What was once thought to be a done-and-dusted map of the fruit fly brain has gotten a second look, and researchers have discovered that it’s actually not done at all.
Two teams of scientists at the Janelia Research Campus have independently mapped a brain region critical for memory and learning in the fruit fly, Drosophila melanogaster, in the larval and adult life stages. Their findings have added some unexpected neural connections, or synapses, to a seemingly solved circuit.
The results underscore the need for deeply detailed brain mapping, and make a case for using high-resolution electron microscopy (EM) to do it, says Albert Cardona, a group leader and neurobiologist at Janelia. Even in the most well-studied parts of the fly brain, he says, there’s still a lot more for scientists to see.
Cardona and colleagues, and Janelia’s FlyEM Project team and collaborators, recently published two separate studies: one in Nature on August 10, 2017, the other in eLife on July 18, 2017, detailing the newly discovered neural connections and how they might relate to behavior.
“This region of the brain had been picked over for decades, and people had already described the major circuits,” says Gerry Rubin, Janelia’s executive director. “The models had everything all neat and tidy; these papers say, ‘Well, not so quick.’ ”
Scientists have studied the neural underpinnings of fly learning and memory for more than 40 years, and mapped the brain region involved using light microscopy. That technique doesn’t capture the neural nitty-gritty in quite the same way that electron microscopy does, Rubin says. EM is more time-intensive but can offer much more imaging detail.
Rubin likens the current state of EM in connectomics, the mapping of synapses in the brain, to the early days of human genome sequencing. Rubin, a pioneer of gene sequencing in Drosophila during his tenure as an HHMI investigator at the University of California, Berkeley, recalls that some scientists initially shied away from sequencing. They cited the deluge of information and deep detail as a burden, not a boon, he says. Now a similar dispute permeates the connectomics field: Is electron microscopy worth the additional effort? Or can scientists continue to rely on tried-and-true light microscopy?
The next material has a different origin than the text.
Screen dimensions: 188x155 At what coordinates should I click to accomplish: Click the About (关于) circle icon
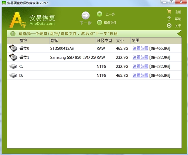(x=169, y=26)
Now, given Cardona and FlyEM’s new studies, the teams say that EM should be included as a key aspect of understanding the fly brain.
Both teams’ papers are part of larger efforts to map the whole Drosophilanervous system – Cardona and collaborators in larvae, the FlyEM Project’s team in adult flies. The studies employed two different EM methods: transmission electron microscopy (TEM) in the larvae and focused-ion beam scanning electron microscopy (FIB-SEM) in the adult, and specialized software that helps make sense of the immense tangle of neurons. Both studies targeted the mushroom body, the area of the brain responsible for associative learning (like associating a bell’s ring with a tasty treat – think Pavlov’s dog).
The mushroom body consists of multiple compartments, three of which make up the “alpha lobe” in the adult. FlyEM zeroed in on this region, mapping a total of 983 neurons. Cardona’s approach differed slightly. Neurons in the larva’s nervous system are smaller compared to the adult fly, so he was able to trace all 300 neurons of the larval mushroom bodies.
Much to their surprise, FIB-SEM revealed three classes of never-before-seen synapses in the mushroom body – which were observed in both the larva and the adult. These synaptic connections were formed among three neuron types: Kenyon cells, which report sensory information; dopaminergic neurons, which provide details about the sensory information; and output neurons, which relay information beyond the mushroom body.
The fact that these synapses were seen in young and full-grown flies implies that the connections are a critical part of the learning and memory circuit, Rubin says.
“When we saw them in the larva, we weren’t sure if it was just a developmental artifact – if they would go away, like the neuron version of baby teeth,” he says. Janelia’s FlyEM team confirmed the neurons’ existence in adults, and study coauthors, Yoshi Aso, Toshi Hige, and Glenn Turner, showed that the synapses contributed to the function of the mushroom body.
Now, the teams are continuing to map the fly and larva nervous systems in full. FlyEM, with 10-fold more neurons to chart, is taking advantage of a boost from the software side – applying the latest machine vision and artificial intelligence methods in collaboration with Google, as well as computer algorithms and software developed in-house at Janelia. Steve Plaza, who manages the FlyEM team, speculates that the 18 months it took to complete this study could have stretched to 10 years had it not been for the computational power that streamlined their work.
“I’m really excited about the progress in this field,” Rubin says. “If you would have asked me a year ago how long it would take to map the whole fly brain, I would have said, ‘Thirty years, and I’d be lucky to see it.’ Now, I’d say more like five years,” he says. “I think the field is really about to take off.”